**Exercise description**
Show each line of the listing that contains the word "Select", copied in full.

**Data listing**
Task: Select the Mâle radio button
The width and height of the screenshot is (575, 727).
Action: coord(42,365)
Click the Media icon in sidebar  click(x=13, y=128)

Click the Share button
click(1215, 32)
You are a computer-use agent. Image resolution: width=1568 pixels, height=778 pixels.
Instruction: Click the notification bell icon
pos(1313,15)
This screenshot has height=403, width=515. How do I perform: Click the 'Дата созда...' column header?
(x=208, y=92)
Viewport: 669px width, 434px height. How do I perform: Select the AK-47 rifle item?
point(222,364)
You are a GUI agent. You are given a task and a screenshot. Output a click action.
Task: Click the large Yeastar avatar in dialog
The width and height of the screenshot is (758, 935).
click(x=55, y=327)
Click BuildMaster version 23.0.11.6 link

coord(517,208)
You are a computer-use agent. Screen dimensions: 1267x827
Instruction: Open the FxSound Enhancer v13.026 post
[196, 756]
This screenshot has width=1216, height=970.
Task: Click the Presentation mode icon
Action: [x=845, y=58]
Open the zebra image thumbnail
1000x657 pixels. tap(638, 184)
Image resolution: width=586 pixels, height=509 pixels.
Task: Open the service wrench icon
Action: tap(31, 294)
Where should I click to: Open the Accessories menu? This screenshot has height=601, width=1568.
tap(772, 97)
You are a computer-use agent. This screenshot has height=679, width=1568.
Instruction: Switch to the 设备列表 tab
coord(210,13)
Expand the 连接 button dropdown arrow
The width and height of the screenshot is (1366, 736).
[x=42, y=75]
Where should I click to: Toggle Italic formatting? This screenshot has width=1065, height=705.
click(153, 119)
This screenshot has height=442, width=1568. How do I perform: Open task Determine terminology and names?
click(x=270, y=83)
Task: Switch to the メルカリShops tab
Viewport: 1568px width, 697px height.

**Task solution**
Task: Select the Mâle radio button
Viewport: 669px width, 434px height. How do I perform: Select the AK-47 rifle item?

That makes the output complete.